» MATERIAL TO PROCESS
——————

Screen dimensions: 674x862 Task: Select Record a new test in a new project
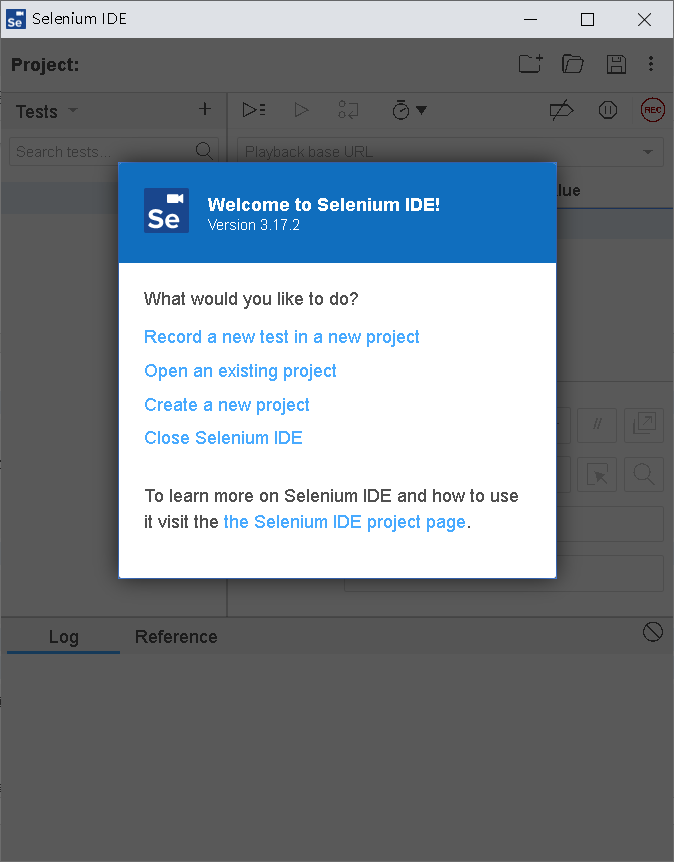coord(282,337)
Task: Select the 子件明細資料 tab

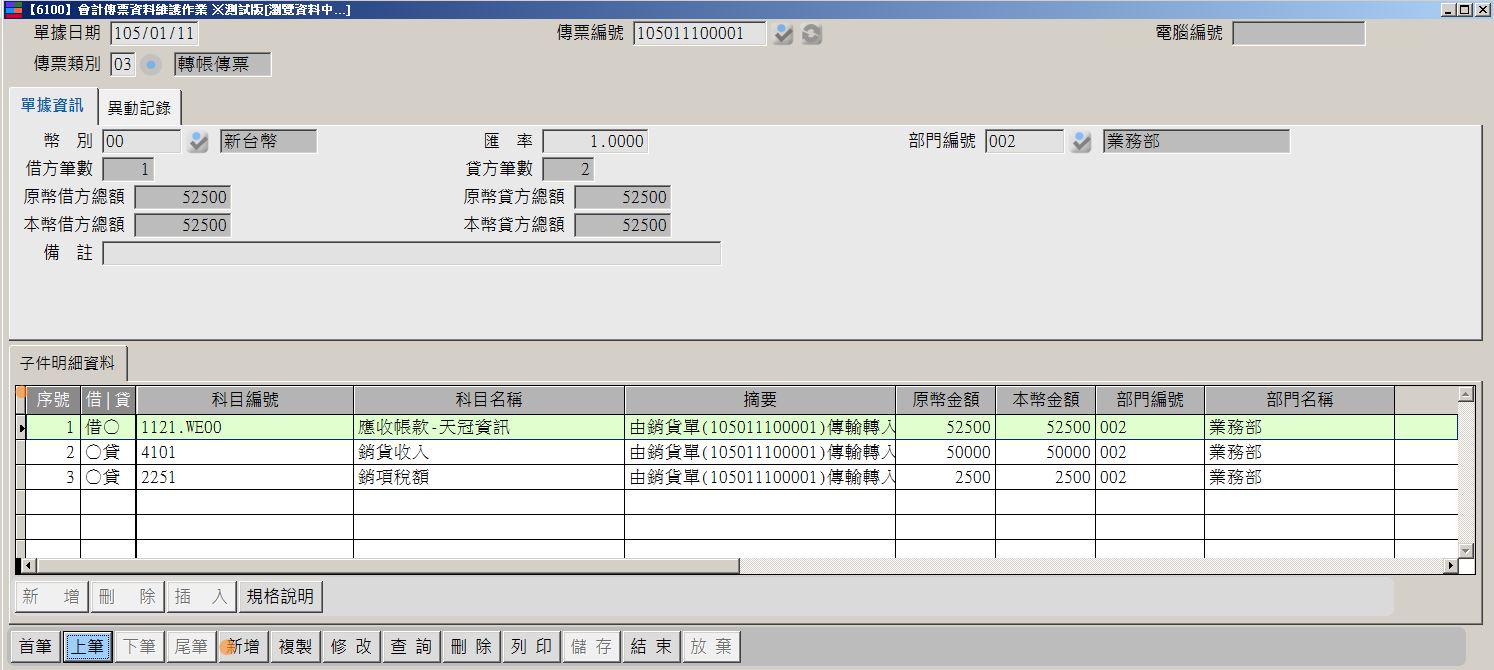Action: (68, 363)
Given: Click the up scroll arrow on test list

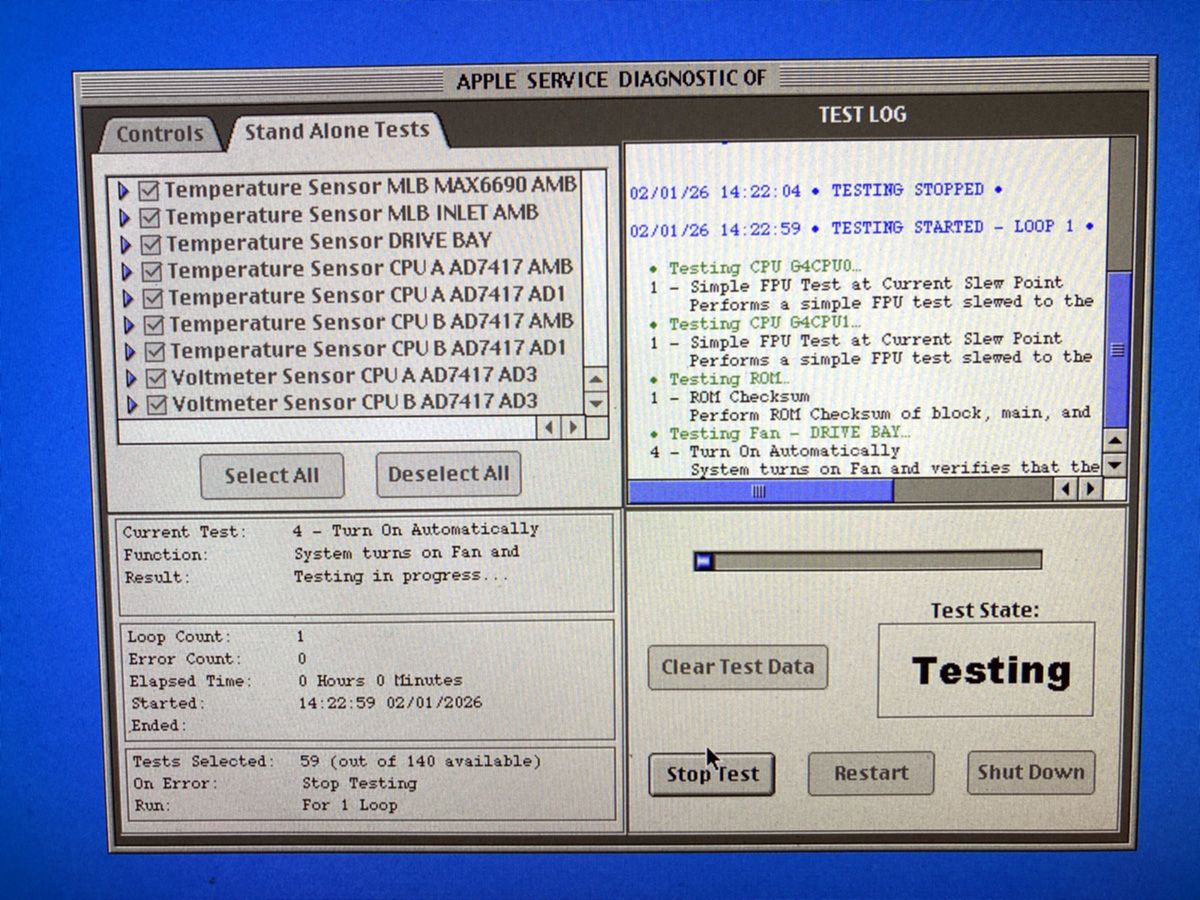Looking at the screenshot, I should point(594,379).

——————

Everything in the records except the pictures should be printed again exactly.

» EXERCISE RESPONSE
Screen dimensions: 674x862 Task: Select Record a new test in a new project
coord(282,337)
Task: Select the 子件明細資料 tab

Action: (68, 363)
Given: Click the up scroll arrow on test list

Looking at the screenshot, I should point(594,379).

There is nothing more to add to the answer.